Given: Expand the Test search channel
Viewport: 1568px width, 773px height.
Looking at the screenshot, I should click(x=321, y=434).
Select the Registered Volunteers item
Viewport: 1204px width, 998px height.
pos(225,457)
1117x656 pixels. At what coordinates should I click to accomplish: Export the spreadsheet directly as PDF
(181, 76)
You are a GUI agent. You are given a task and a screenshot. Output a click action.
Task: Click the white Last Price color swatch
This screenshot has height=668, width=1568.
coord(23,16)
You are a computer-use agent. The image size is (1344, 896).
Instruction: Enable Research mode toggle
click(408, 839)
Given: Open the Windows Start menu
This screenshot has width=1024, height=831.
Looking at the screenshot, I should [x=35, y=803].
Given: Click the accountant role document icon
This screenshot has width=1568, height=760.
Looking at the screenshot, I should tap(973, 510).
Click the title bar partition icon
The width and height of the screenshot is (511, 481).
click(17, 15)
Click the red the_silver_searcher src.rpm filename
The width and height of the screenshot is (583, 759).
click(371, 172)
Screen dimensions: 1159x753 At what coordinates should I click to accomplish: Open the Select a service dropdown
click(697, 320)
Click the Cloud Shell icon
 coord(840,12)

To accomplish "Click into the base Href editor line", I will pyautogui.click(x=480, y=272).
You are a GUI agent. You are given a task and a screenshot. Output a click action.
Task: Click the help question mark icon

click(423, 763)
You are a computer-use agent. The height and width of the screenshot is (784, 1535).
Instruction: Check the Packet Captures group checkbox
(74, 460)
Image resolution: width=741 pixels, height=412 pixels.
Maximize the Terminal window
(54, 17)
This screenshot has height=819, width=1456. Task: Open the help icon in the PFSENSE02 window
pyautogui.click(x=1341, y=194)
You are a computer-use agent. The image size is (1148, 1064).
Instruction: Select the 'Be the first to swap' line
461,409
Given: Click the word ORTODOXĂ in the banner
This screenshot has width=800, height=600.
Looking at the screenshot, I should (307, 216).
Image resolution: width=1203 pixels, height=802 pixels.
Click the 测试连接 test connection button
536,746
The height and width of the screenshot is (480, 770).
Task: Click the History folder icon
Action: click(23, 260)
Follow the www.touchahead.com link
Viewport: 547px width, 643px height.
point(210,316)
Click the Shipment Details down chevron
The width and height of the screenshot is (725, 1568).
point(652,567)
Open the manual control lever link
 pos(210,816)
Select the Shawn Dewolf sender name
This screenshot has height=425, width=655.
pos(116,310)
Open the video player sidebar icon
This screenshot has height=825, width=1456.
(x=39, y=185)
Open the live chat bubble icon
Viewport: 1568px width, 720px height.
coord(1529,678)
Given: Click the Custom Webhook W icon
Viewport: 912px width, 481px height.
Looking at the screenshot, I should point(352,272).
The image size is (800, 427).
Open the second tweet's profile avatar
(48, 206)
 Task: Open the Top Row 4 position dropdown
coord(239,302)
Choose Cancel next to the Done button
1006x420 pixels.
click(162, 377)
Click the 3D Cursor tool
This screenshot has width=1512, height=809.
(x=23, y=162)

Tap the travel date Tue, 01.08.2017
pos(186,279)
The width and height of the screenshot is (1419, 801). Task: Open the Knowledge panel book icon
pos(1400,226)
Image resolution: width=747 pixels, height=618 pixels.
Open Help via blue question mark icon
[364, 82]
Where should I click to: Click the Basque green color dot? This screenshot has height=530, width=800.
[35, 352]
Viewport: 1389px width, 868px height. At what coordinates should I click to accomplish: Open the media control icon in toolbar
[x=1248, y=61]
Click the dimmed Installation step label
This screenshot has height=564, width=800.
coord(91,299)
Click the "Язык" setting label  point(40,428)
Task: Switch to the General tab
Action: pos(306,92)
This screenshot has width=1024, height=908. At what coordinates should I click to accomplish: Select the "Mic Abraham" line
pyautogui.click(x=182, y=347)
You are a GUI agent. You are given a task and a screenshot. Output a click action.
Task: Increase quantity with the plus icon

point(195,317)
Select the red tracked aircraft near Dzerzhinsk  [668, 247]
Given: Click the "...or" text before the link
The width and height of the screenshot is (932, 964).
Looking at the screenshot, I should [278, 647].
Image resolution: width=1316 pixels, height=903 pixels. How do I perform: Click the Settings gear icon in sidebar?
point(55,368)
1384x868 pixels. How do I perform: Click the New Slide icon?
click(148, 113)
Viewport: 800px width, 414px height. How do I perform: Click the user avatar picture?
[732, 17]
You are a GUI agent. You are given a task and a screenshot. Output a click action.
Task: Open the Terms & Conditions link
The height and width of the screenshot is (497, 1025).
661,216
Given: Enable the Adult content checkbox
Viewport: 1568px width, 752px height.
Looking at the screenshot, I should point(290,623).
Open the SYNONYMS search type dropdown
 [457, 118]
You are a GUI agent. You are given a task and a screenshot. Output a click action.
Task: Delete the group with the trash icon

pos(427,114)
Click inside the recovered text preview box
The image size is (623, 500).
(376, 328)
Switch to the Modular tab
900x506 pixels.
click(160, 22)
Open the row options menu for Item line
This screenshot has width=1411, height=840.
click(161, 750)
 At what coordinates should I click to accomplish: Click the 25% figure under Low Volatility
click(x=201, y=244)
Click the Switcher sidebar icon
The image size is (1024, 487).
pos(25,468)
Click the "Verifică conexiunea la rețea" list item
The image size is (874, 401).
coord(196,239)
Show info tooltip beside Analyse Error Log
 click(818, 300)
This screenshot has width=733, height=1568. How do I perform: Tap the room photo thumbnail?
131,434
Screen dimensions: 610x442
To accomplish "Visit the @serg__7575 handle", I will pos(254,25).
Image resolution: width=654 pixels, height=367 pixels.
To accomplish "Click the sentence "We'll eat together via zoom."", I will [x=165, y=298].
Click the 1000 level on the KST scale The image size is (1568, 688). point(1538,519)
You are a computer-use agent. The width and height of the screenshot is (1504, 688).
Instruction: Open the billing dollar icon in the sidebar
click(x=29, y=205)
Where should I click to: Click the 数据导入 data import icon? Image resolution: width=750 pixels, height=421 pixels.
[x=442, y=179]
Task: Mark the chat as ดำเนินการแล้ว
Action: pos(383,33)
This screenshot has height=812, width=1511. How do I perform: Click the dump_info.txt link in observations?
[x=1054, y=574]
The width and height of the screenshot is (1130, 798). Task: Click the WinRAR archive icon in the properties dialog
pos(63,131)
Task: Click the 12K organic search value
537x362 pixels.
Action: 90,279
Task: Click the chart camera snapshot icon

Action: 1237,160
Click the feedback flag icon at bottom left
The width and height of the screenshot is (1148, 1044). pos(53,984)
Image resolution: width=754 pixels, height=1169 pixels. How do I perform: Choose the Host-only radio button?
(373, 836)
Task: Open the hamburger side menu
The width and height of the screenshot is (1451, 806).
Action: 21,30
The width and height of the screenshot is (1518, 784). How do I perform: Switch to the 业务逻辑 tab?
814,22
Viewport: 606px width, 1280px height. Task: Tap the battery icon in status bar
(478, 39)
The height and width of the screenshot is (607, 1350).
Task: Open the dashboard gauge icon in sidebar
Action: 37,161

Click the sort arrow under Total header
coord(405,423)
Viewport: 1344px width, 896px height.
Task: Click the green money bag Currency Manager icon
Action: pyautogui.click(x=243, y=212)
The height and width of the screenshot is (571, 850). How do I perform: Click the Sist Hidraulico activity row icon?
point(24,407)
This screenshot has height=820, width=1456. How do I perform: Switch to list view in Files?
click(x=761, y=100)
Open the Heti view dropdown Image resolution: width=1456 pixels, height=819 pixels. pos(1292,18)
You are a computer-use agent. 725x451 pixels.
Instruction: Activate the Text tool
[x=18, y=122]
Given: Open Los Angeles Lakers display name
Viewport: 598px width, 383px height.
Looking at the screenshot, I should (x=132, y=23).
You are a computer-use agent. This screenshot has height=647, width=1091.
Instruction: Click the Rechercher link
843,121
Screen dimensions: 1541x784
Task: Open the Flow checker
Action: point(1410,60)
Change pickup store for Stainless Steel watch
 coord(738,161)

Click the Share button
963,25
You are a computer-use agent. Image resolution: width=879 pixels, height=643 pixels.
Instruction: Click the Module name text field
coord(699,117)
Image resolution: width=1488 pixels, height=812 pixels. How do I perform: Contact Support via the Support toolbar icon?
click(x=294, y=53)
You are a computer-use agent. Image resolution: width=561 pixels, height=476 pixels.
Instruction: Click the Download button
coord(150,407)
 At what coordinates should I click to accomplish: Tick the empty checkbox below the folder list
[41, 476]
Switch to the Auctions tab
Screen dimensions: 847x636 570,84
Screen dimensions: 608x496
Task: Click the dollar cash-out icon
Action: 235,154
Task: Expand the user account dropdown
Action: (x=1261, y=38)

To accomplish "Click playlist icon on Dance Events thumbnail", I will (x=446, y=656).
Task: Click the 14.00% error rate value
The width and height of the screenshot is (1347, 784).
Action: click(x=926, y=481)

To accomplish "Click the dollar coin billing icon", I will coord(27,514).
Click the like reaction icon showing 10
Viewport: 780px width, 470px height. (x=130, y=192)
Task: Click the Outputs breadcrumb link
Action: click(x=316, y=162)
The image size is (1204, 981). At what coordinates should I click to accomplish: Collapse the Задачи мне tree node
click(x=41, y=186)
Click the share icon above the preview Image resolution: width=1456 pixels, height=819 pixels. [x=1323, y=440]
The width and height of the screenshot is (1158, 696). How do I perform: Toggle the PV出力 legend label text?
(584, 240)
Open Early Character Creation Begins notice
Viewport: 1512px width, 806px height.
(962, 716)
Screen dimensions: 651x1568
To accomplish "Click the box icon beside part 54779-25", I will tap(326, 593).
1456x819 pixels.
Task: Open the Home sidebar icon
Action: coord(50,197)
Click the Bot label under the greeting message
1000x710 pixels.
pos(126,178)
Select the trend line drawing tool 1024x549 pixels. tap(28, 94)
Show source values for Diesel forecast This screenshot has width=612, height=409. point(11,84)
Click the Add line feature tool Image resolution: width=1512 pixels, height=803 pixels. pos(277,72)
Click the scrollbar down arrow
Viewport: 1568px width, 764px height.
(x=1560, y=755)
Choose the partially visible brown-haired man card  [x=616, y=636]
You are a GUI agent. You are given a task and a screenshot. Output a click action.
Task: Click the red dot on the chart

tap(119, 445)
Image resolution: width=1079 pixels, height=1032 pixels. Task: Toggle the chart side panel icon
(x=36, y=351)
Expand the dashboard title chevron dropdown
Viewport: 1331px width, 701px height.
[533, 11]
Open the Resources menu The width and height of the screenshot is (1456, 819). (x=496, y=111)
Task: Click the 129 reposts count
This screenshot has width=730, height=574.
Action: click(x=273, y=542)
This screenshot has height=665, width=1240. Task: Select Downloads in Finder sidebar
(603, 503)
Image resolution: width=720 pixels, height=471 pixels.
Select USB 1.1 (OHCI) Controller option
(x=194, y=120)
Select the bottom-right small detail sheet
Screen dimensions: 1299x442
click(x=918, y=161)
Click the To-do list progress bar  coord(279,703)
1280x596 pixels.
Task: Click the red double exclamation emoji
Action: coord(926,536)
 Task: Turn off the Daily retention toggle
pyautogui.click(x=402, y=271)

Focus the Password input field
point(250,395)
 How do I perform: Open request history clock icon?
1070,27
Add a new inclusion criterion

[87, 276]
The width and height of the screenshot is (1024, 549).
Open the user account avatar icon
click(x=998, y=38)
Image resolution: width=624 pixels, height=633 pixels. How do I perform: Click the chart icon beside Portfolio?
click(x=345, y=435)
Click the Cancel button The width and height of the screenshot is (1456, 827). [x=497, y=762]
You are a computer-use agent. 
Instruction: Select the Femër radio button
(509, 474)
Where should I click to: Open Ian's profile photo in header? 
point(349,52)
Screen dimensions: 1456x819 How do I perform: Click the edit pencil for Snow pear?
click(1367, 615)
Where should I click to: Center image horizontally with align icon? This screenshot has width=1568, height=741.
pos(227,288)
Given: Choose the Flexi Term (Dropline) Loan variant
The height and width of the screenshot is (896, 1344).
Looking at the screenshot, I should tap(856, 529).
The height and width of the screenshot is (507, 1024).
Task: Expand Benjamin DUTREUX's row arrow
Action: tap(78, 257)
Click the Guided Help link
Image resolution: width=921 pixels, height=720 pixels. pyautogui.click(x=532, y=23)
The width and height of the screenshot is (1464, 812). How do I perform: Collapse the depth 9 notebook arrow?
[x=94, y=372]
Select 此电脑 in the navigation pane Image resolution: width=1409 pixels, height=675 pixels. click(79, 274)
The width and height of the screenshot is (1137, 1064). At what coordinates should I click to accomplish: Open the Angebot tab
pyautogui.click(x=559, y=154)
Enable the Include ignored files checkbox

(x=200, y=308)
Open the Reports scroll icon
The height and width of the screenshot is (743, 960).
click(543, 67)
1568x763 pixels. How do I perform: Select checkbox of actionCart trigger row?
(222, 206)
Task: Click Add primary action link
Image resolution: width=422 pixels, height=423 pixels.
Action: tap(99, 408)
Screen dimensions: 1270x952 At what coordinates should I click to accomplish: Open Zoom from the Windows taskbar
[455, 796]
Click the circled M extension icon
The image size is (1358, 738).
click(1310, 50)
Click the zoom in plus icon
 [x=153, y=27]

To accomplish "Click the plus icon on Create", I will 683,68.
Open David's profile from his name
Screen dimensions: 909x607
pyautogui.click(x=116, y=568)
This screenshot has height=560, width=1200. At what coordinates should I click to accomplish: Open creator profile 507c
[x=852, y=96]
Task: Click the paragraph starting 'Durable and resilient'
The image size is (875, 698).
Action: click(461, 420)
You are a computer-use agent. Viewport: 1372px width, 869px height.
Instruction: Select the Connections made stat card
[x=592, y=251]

Stated goal: Arrange the records from the line containing "You are a computer-use agent. Image resolution: width=561" through the line containing "I will coord(27,514).", inclusive, as a Markdown table with the columns Row and Line, numbering each row and leaving out blank lines.

Completed exercise:
| Row | Line |
|---|---|
| 1 | You are a computer-use agent. Image resolution: width=561 pixels, height=476 pixels. |
| 2 | Instruction: Click the Download button |
| 3 | coord(150,407) |
| 4 |  At what coordinates should I click to accomplish: Tick the empty checkbox below the folder list |
| 5 | [41, 476] |
| 6 | Switch to the Auctions tab |
| 7 | Screen dimensions: 847x636 570,84 |
| 8 | Screen dimensions: 608x496 |
| 9 | Task: Click the dollar cash-out icon |
| 10 | Action: 235,154 |
| 11 | Task: Expand the user account dropdown |
| 12 | Action: (x=1261, y=38) |
| 13 | To accomplish "Click playlist icon on Dance Events thumbnail", I will (x=446, y=656). |
| 14 | Task: Click the 14.00% error rate value |
| 15 | The width and height of the screenshot is (1347, 784). |
| 16 | Action: click(x=926, y=481) |
| 17 | To accomplish "Click the dollar coin billing icon", I will coord(27,514). |